++++ Excerpted text ++++

What is happening in the USSR, devastating as it may be to the workers and peasants, is still largely in the framework of the superstructure, and is not sufficient to alter the class structure, the social system. The latter is still in irreconcilable contradiction to the introduction of private property in the means of production.
It is true that a fundamental prop of the Soviet social system — the monopoly of foreign trade — has been deeply affected, as we have written earlier, but it has not been totally abolished.
As such bourgeois-oriented economists of the USSR as Gavril Popov continually remind us, merely having a free capitalist market without the introduction of private property in the means of production makes the Gorbachev anti-socialist reforms impractical in the end.
Theoretically — and according to the present political orientation of the Gorbachev regime — the tendency is to continue with the dismantling of the planned economy. But it is important to remember that abolition of the planned economy, in and of itself, would not destroy the class character of the Soviet regime as a workers' state. It would restore the period of the New Economic Policy, albeit a NEP grown to monstrous proportions and tending to swallow up the rest of society.

++++ Given material ++++

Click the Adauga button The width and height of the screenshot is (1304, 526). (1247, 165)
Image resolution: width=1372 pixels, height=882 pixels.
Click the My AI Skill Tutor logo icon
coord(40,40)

++++

Exercise: Repeat the passage on the Soviet economy from "What is happening" up to and including "been totally abolished.". None of the data above is needed here.

Solution to the exercise:
What is happening in the USSR, devastating as it may be to the workers and peasants, is still largely in the framework of the superstructure, and is not sufficient to alter the class structure, the social system. The latter is still in irreconcilable contradiction to the introduction of private property in the means of production.
It is true that a fundamental prop of the Soviet social system — the monopoly of foreign trade — has been deeply affected, as we have written earlier, but it has not been totally abolished.